“October 27.—The work is going on; we are ripping off the extra planking of our deck for fuel during the winter. The cold increases fast, and in spite of all my efforts we will have to burn largely into the brig. I prepared for this two months ago, and satisfied myself, after a consultation with the carpenter, that we may cut away some seven or eight tons of fuel without absolutely destroying her sea-worthiness.”


My narrative has now reached a period at which everything like progress was suspended. The increasing cold and brightening stars,—the labours, anxieties, and sickness that pressed upon us,—these almost engross the pages of my journal. Now and then I find some marvel such as Petersen’s about the fox’s dexterity as a hunter; Hans tells me of domestic life in South Greenland, or of a seal-hunt and a wrecked kayack; or perhaps M’Gary repeats his thrice-told tale of humour; but the night has closed down upon us, and we are hibernating through it.

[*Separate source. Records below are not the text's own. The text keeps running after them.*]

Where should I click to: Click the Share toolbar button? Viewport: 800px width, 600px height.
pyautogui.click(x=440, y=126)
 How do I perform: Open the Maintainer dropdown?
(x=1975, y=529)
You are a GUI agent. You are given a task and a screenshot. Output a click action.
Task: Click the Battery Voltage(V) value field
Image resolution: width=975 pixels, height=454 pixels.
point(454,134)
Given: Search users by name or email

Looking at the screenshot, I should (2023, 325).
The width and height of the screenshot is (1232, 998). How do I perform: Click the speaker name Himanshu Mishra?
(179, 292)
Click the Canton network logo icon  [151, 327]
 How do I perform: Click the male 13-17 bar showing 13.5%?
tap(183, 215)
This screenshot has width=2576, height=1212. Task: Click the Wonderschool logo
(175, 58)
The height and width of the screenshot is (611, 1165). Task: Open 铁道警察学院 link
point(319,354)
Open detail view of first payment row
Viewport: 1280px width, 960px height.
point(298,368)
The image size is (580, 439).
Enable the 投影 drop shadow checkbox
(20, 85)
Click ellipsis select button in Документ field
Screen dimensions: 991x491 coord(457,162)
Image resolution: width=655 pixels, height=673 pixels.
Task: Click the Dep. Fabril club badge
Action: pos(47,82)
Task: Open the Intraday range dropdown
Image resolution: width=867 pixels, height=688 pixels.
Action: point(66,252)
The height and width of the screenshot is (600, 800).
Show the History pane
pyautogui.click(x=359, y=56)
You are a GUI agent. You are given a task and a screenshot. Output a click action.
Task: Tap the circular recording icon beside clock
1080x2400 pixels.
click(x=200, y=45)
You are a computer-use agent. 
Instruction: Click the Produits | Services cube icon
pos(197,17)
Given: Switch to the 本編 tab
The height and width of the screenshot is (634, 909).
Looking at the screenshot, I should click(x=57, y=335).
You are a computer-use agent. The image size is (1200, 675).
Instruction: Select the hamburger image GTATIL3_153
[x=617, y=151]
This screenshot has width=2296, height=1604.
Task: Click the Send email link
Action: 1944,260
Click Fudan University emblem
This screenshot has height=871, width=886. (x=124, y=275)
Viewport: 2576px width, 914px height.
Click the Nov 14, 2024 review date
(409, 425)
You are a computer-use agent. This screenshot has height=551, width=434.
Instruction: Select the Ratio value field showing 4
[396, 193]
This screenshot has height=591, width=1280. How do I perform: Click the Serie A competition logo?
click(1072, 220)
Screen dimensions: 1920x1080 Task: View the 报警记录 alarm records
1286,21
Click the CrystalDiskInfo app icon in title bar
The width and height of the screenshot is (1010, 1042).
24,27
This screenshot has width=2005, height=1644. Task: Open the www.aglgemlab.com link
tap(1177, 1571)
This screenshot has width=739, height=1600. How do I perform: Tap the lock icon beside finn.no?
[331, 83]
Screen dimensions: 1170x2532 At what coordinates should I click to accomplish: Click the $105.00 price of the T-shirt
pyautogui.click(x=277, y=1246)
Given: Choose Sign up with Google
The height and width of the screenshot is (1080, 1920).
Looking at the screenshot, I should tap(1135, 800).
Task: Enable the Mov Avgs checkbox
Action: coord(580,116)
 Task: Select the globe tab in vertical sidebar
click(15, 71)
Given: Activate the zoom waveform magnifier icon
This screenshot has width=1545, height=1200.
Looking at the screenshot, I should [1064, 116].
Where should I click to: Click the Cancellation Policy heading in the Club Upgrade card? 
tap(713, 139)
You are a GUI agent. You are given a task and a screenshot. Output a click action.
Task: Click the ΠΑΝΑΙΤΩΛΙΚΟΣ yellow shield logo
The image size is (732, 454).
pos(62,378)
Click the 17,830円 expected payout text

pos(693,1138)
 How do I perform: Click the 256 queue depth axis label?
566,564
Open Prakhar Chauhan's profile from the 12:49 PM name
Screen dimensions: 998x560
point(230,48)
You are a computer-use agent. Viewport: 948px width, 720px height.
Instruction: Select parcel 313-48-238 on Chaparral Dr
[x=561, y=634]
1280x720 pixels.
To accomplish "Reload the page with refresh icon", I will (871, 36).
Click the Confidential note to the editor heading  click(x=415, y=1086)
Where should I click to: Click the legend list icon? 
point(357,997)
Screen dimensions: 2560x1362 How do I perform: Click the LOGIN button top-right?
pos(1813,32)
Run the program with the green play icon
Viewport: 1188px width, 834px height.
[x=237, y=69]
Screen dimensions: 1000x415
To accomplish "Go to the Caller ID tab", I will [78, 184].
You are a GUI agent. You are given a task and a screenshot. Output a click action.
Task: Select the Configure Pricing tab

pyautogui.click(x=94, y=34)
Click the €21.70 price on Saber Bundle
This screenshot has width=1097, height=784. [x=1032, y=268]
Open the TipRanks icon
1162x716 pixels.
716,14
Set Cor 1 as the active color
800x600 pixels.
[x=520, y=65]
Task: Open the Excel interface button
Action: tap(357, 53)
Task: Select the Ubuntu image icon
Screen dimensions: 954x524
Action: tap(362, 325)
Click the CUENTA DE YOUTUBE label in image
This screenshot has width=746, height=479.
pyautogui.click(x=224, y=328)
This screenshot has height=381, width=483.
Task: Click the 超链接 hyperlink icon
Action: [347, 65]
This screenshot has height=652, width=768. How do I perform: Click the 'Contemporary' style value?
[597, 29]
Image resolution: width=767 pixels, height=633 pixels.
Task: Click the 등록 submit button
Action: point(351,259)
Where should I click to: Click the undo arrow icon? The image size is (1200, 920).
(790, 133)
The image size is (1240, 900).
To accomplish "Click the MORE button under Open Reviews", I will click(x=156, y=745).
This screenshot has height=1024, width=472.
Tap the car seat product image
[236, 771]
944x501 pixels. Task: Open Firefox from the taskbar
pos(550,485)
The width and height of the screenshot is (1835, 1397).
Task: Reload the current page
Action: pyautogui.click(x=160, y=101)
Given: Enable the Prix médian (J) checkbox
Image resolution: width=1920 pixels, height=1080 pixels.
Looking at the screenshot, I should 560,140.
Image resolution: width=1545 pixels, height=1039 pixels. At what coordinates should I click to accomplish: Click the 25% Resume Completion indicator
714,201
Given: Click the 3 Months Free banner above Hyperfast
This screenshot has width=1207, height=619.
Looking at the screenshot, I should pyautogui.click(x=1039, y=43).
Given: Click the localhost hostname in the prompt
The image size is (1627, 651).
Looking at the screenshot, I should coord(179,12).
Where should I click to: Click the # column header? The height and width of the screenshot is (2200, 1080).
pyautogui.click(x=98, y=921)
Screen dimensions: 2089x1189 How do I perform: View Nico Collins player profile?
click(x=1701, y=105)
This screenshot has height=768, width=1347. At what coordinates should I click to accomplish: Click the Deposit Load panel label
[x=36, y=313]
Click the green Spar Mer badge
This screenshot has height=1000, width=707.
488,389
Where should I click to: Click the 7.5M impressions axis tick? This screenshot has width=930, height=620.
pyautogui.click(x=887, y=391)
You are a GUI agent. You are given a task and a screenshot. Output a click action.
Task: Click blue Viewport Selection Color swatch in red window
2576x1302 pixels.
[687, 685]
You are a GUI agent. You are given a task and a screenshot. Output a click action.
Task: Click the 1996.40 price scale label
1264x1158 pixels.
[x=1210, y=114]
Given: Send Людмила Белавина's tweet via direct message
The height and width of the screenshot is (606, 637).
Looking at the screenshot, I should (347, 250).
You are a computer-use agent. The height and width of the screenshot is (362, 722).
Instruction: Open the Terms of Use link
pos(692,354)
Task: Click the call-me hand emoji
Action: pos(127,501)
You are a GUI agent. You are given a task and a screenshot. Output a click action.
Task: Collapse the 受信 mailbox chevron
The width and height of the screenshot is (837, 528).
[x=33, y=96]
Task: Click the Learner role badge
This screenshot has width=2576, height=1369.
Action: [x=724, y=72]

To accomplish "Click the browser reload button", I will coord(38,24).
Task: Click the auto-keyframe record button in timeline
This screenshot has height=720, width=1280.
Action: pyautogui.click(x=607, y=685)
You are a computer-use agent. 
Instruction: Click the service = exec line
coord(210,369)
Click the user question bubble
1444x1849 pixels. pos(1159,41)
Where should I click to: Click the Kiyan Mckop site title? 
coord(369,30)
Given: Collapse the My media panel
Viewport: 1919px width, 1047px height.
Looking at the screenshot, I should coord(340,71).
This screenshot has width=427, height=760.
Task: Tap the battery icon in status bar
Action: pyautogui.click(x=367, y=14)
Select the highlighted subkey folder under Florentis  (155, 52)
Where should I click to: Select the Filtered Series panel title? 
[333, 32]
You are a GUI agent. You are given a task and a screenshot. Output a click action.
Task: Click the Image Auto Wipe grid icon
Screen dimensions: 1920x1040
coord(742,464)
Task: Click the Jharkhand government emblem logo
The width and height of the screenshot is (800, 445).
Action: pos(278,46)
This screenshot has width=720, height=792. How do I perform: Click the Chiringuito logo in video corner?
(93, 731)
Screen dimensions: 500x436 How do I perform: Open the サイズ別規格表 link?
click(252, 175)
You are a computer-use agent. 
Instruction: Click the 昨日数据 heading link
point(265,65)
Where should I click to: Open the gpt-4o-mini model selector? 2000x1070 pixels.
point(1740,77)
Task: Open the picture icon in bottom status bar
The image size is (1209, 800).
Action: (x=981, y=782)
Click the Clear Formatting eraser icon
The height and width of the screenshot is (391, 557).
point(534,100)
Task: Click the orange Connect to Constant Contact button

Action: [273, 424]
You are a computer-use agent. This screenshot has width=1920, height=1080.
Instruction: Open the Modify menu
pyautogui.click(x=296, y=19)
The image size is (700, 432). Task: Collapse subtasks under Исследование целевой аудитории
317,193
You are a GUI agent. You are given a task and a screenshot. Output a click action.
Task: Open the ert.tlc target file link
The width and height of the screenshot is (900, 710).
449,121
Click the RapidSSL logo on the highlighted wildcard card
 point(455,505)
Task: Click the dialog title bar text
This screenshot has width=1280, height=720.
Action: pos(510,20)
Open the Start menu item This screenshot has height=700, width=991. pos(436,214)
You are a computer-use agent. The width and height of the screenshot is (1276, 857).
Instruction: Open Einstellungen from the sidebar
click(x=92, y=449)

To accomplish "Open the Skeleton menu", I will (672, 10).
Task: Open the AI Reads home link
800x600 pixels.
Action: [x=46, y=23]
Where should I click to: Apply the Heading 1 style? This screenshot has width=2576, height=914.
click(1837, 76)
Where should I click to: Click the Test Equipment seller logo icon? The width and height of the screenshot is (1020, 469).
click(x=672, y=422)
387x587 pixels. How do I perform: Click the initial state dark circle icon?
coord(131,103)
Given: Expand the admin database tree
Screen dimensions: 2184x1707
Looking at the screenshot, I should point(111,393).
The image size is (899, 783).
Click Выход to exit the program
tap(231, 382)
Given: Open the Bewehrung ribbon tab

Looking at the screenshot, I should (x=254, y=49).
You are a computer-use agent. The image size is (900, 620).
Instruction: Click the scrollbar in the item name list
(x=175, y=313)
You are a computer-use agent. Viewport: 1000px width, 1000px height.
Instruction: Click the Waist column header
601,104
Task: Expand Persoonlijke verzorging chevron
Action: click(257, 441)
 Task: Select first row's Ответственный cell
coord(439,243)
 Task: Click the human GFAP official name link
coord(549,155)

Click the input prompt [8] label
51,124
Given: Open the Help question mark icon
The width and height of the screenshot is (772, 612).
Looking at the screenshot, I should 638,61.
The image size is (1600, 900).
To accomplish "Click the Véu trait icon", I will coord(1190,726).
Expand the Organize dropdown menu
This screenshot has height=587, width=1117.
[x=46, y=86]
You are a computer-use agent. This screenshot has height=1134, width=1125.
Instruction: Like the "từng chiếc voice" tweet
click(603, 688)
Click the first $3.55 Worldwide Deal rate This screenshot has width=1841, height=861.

Yet some of these are topics of interest. The intense beauty of the Arctic firmament can hardly be imagined. It looks close above our heads, with its stars magnified in glory, and the very planets twinkling so much as to baffle the observations of our astronomer. I am afraid to speak of some of these night-scenes. I have trodden the deck and the floes, when the life of earth seemed suspended,—its movements, its sounds, its colouring, its companionships; and as I looked on the radiant hemisphere, circling above me as if rendering worship to the unseen centre of light, I have ejaculated in humility of spirit, “Lord, what is man that Thou art mindful of him?” And then I have thought of the kindly world we had left, with its revolving sunshine and shadow, and the other stars that gladden it in their changes, and the hearts that warmed to us there, till I lost myself in memories of those who are not—and they bore me back to the stars again.

The narration of one day’s hopes and fears, troubles, privations, and trials,—I am sorry I cannot add triumphs,—so much resembles that of the next, that I feel it would be but tiring the patience of the reader were I to detail, with the same degree of minuteness which I have hitherto done, the daily progress of our little party, and the great cause in which we are engaged.

Despondency

The winter is now upon us, and little or nothing can be done either to effect the liberation of the brig from her icy fetters, or to further our explorations.

On board the brig the mode of life is the same as last winter, except that we are subject to greater privations, consequent on the great demands which have been made upon the stores. We have little to amuse ourselves, and we go through the monotonous round of the day’s duties with as much celerity and ready will, as our drooping circumstances will admit of.

I cannot hide from myself the fact that the main object of our expedition must now be finally abandoned; and our duty, in the next instance, is toward ourselves: to wait the return of light in order to accomplish our escape from the ice,—with the brig if possible, if impossible, without it,—before the frail appliances and stores which are now left are entirely exhausted. Of course, it would be both impolitic and unwise to apprise the crew of my thoughts on this painful subject, so I will keep my own counsel in the meantime. I can see, however, that I am not alone in my convictions.

During November, I observed a few of my best men getting nervous and depressed—M’Gary paced the deck all one Sunday in a fit of home-sickness, without eating a meal—I do my best to cheer them; but it is hard work to hide one’s own trials for the sake of others who have not as many. I am glad of my professional drill and its companion influence over the sick and toil worn. I could not get along at all unless I combined the offices of physician and commander. You cannot punish sick men.